If coal is the ugly stepsister, hydro is one of the fairy godmothers of the energy story. Environmentally speaking it's relatively clean, if perhaps not quite as clean as once thought. It has the ability to supply large amounts of electricity quite consistently. The technology is well understood, universally available and not too technically demanding (at least compared to nuclear power). Dams and generators last a long time.

It has its share of problems, though they tend to be quite localized. Destruction of habitat due to flooding, the release of CO₂ and methane from flooded vegetation, and the disruption of river flows are the primary issues. In terms of further development the main obstacle is that in many places the best hydro sites are already being used. Nevertheless, it is an attractive energy source.

Figure 6: Global Hydro Production, 1965 to 2050

Development will probably continue in the immediate future at a similar pace as in the past.  The model for hydro power has its capacity increasing by almost 40% by 2050. This projected growth is gradually constrained toward the middle of the century by two main factors: most useful river sites are already in use, and water flows will gradually be reduced due to global warming.  There may also be a general loss of global industrial capacity (and/or rising development costs) due to oil and gas depletion.  Nevertheless, the pressure on hydro power to replace energy lost from oil and gas depletion will support continued development even in the face of such constraint.

Nuclear

The graph in Figure 7 is a mix of data synthesis with a bit of projection. I started with a table of reactor ages from the IAEA (reprinted in a presentation to the Association for the Study of Peak Oil and Gas), the table of historical nuclear power production from the BP Statistical Review of World Energy 2007 and a table from the Uranium Information Centre showing the number of reactors that are installed, under construction, planned or proposed worldwide.

The interesting thing about the table of reactor ages is that it shows the vast majority of the world's operating reactors (361 out of 439 or 82% to be precise) are between 17 and 40 years old. The number of reactors at each age varies of course, but the average number of reactors in each year is about 17. The number actually goes over 30 in a couple of years. 

Two realizations formed the basis for my model of nuclear power. The first was that reactors have a finite lifespan averaging around 40 years, which means that a lot of the world's reactors are rapidly approaching the end of their useful life. The second realization was that the construction rate of new reactors and their average capacity can be inferred from the UIC planning table.We can therefore calculate the approximate world generating capacity with reasonable accuracy out to 2030 or so.

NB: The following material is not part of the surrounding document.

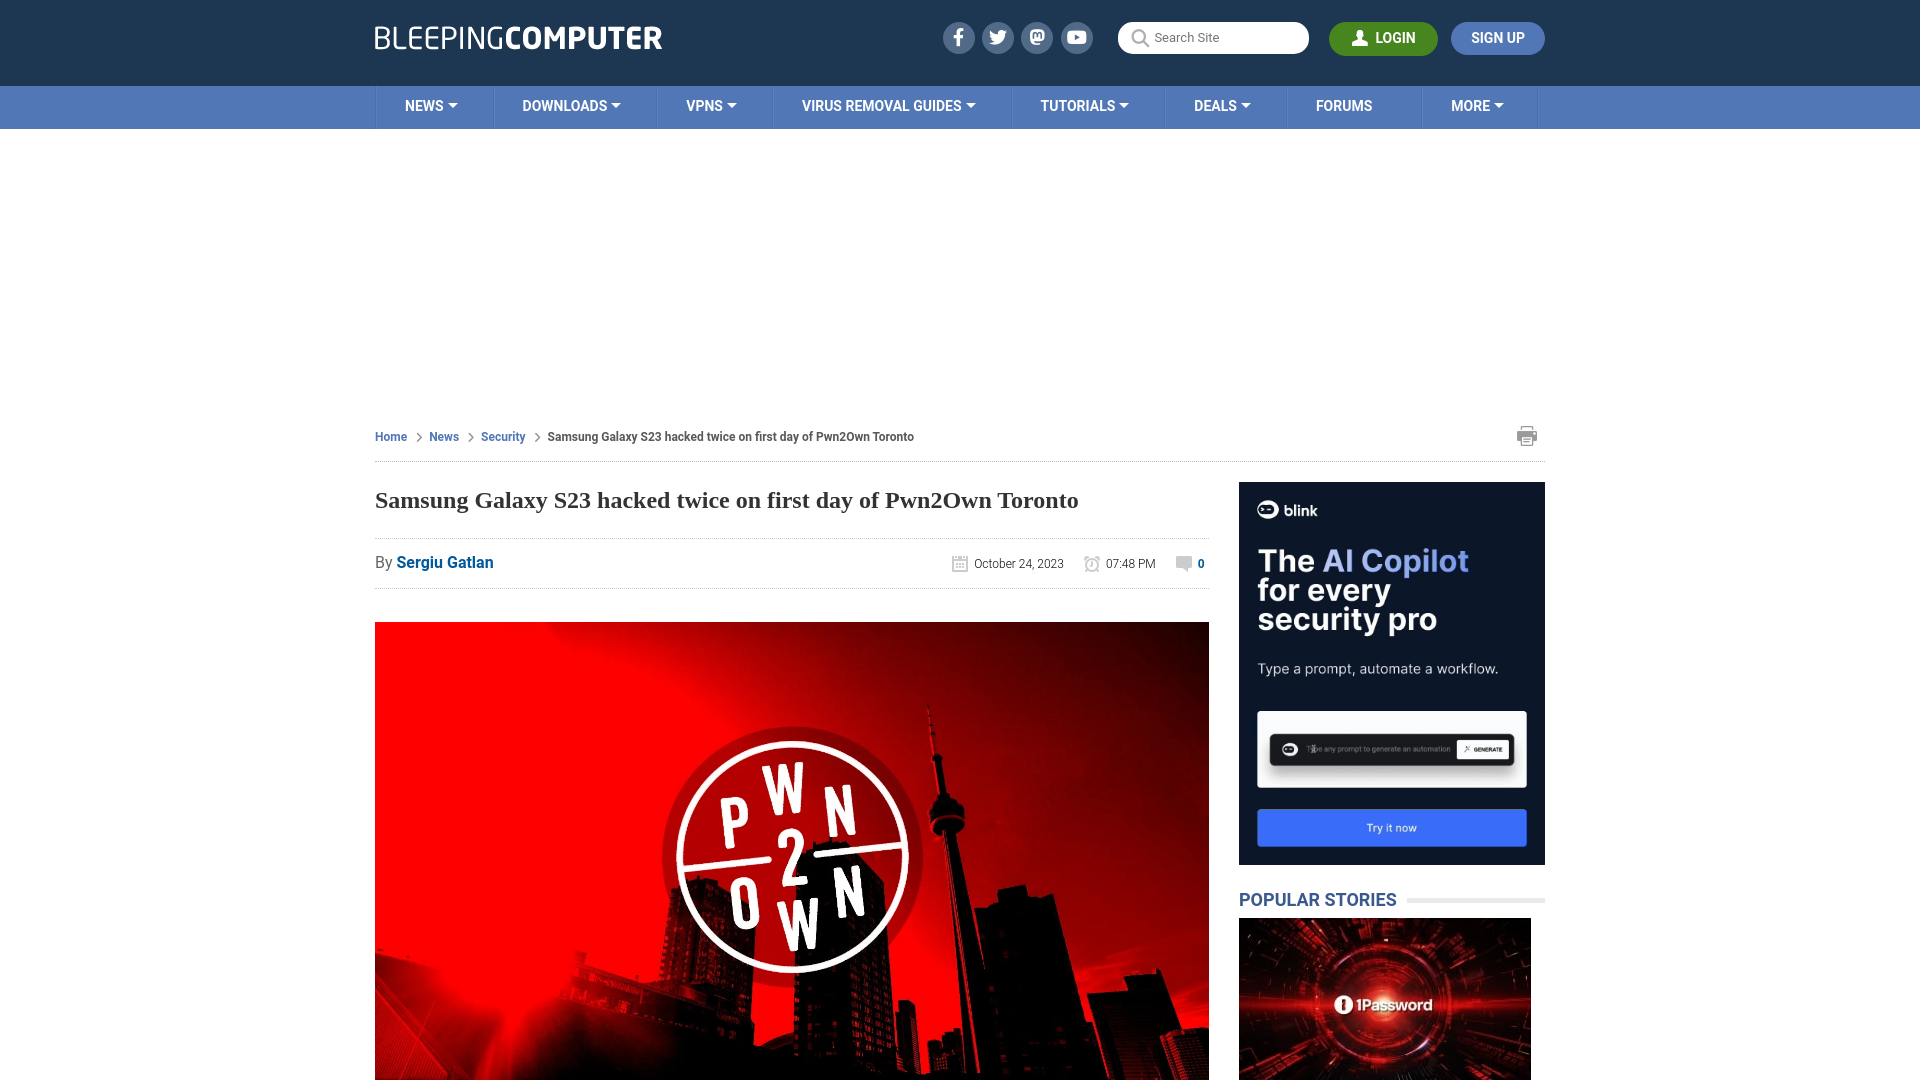1920x1080 pixels.
Task: Click the LOGIN button
Action: pyautogui.click(x=1383, y=38)
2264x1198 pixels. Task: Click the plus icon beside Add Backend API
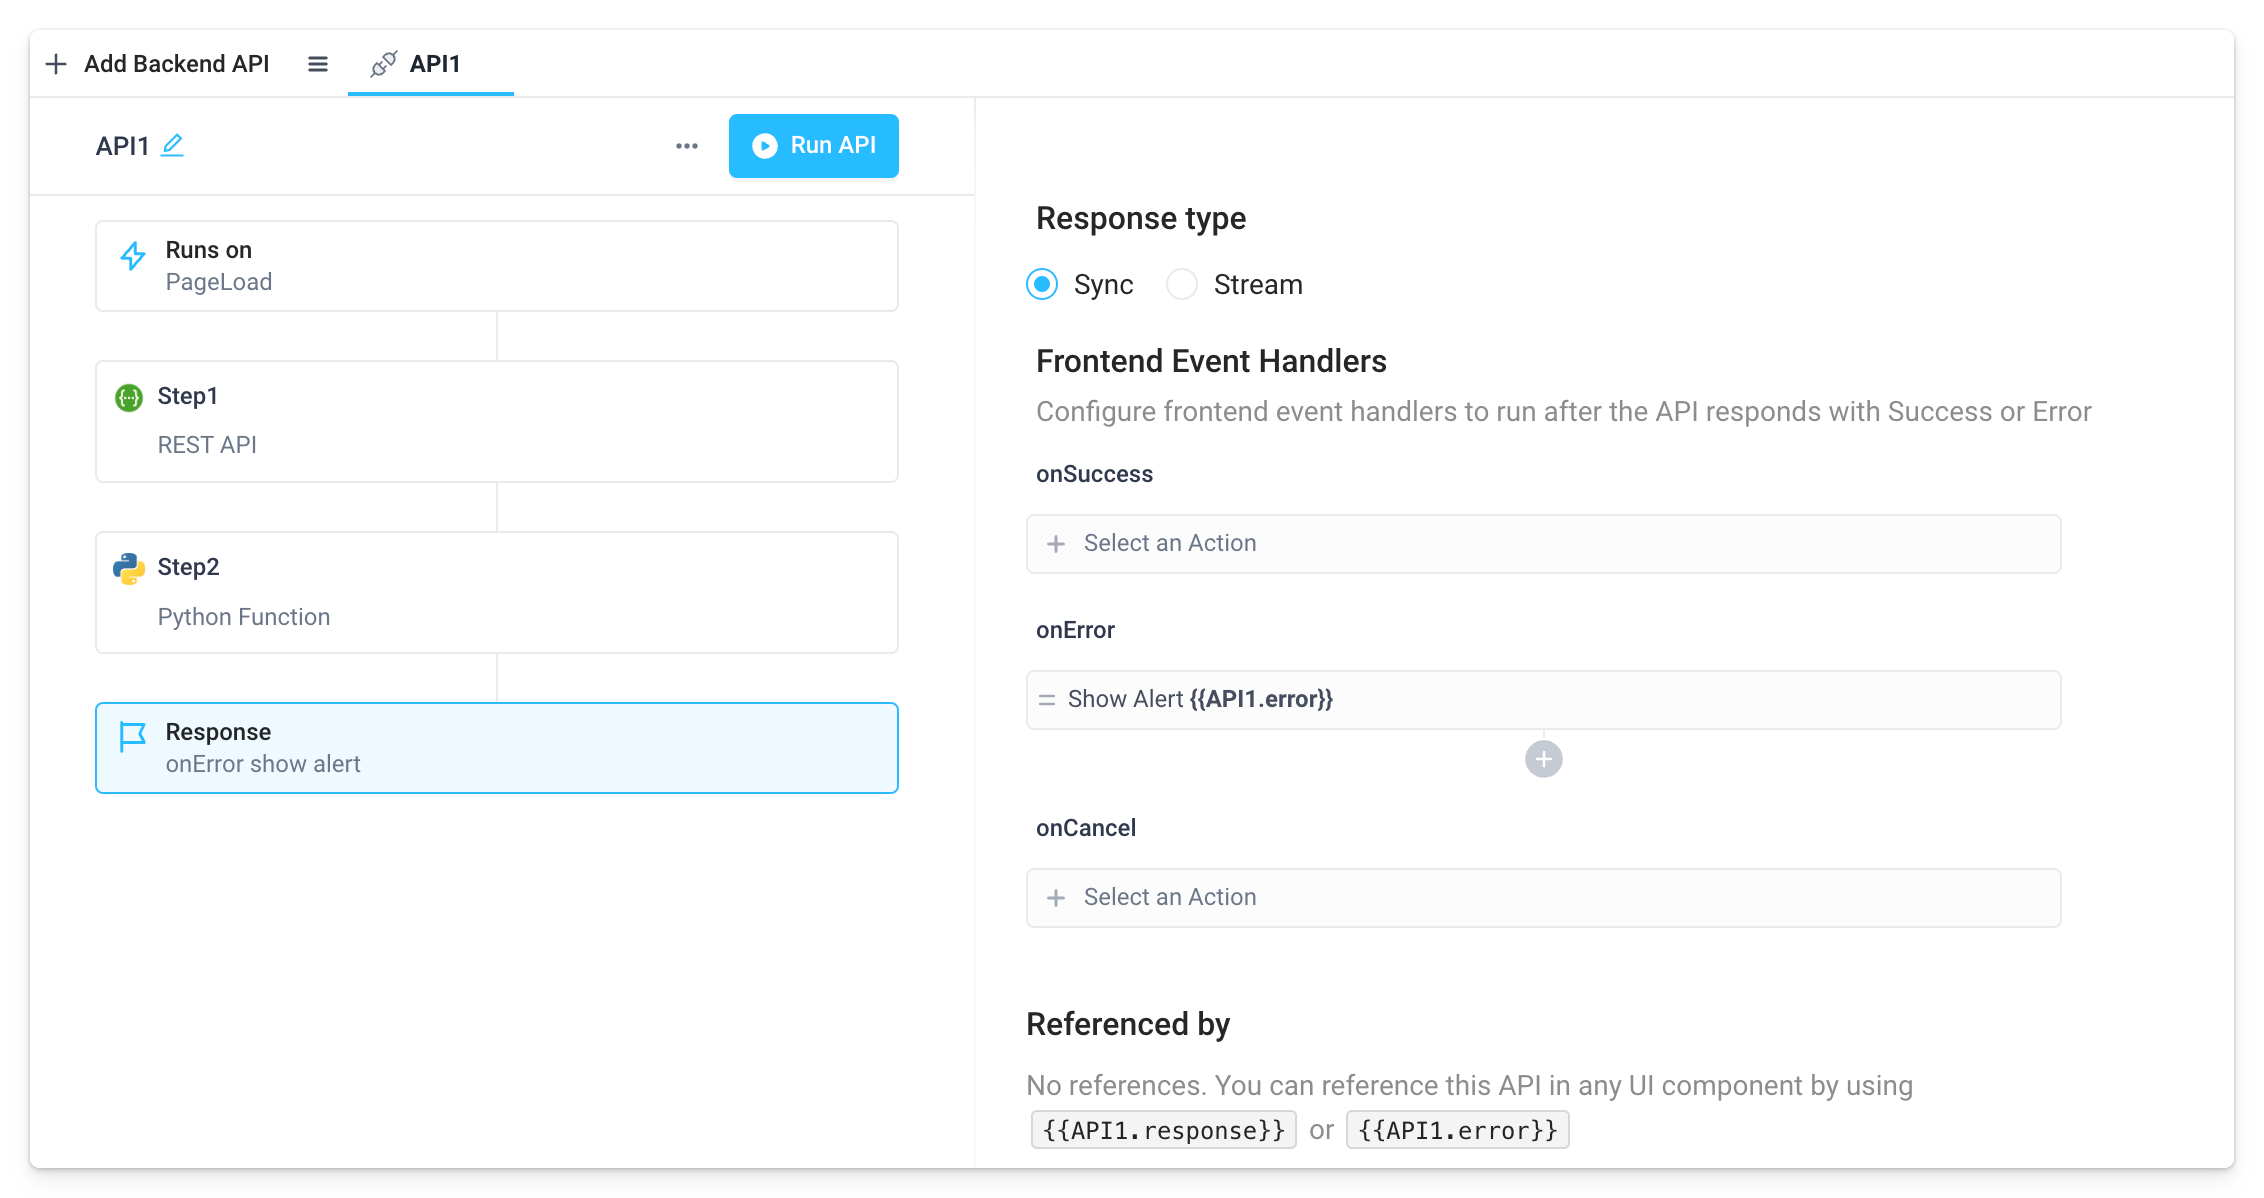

The model takes a generous interpretation of the available data. It assumes we will build all the reactors shown in the UIC data referenced above: six plants per year for the next five years, nine plants per year for the subsequent ten years, and ten plants per year until 2050. The model further assumes that all reactors will be granted life extensions to 50 years from their current 40, and that no plants will be prematurely decommissioned.  It also assumes that each plant generates an average output equivalent to 1.53 Mtoe per year. The derivation of this figure is given in the model data available here.

Figure 7: Global Nuclear Production, 1965 to 2100

The drop in output between 2020 and 2037 is the result of new construction not keeping pace with the decommissioning of old reactors. The argument for a peak and subsequent decline in nuclear capacity is very similar to the logistical considerations behind Peak Oil - the big pool of reactors we currently use will start to become exhausted, and we're not building quite enough replacements.  The rise after 2037 comes from my estimate that we will then be building 10 reactors per year compared to 6 per year today. The net outcome is that in 2050 nuclear power will be supplying about the same amount of energy that it is today.

A number of factors may act to increase that output.  Those changes could include the uprating of existing reactors to produce more power than their original design specification, an increase in the size of future reactors and/or a building boom prompted by concerns about global warming and the decline of oil and gas supplies.

Restraining the increase will be economic factors (construction will become more expensive as oil and gas deplete, driving up the cost of materials and transportation), and continuing public opposition to nuclear power plants, waste storage and uranium mining.  At some point uranium mining itself may also become a bottleneck - the current world production of about 50,000 tonnes of uranium per year could need to increase to around 70,000 tonnes per year in order to fuel the increased number of reactors.  Of course the amount of additional uranium required will depend entirely on the number of new plants that actually get built.

A number of advanced reactor technologies are presently under investigation or development, including high energy "fast reactors" that produce less waste, reactors that can use more abundant and cheaper thorium as a fuel, and "pebble bed" designs that promise improved safety.  None of these technologies are commercially available (and are unlikely to be within the next decade or two), so they have not been incorporated into the model.

Next

Part 5: Renewable Energy

ENERGY 2050 BANKRUPTCY - Castes Dark Cloud on Future (Part 3)

Energy 2050 Bankruptcy 

World Energy to 2050
Forty Years of Decline  
Our Energy Sources
Part 3

Oil 

The analysis of our oil supply starts from the recognition that it is finite, non-renewable, and subject to effects which will result in a declining production rate in the near future. This situation is popularly known as Peak Oil. The key concept of Peak Oil is that after we have extracted about half the total amount of oil in place the rate of extraction will reach a peak and then begin an irreversible decline.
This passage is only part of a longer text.